What is needed is an exact transcription of every record below.

*** Opening Materials provided ***

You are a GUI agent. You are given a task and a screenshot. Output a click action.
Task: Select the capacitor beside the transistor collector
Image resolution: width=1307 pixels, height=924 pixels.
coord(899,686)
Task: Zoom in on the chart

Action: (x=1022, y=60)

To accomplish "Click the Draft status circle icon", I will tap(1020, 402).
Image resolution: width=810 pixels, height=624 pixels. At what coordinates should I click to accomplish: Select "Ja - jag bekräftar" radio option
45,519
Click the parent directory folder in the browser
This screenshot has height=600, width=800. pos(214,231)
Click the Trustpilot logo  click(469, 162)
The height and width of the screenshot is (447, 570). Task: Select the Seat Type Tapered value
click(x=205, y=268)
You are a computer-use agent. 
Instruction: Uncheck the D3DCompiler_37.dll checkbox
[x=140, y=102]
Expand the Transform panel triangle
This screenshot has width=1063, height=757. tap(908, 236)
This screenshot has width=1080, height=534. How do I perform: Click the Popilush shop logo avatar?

*** Closing Materials provided ***

→ **Answer space**:
You are a GUI agent. You are given a task and a screenshot. Output a click action.
Task: Select the capacitor beside the transistor collector
Image resolution: width=1307 pixels, height=924 pixels.
coord(899,686)
Task: Zoom in on the chart

Action: (x=1022, y=60)

To accomplish "Click the Draft status circle icon", I will tap(1020, 402).
Image resolution: width=810 pixels, height=624 pixels. At what coordinates should I click to accomplish: Select "Ja - jag bekräftar" radio option
45,519
Click the parent directory folder in the browser
This screenshot has height=600, width=800. pos(214,231)
Click the Trustpilot logo  click(469, 162)
The height and width of the screenshot is (447, 570). Task: Select the Seat Type Tapered value
click(x=205, y=268)
You are a computer-use agent. 
Instruction: Uncheck the D3DCompiler_37.dll checkbox
[x=140, y=102]
Expand the Transform panel triangle
This screenshot has width=1063, height=757. tap(908, 236)
This screenshot has width=1080, height=534. How do I perform: Click the Popilush shop logo avatar?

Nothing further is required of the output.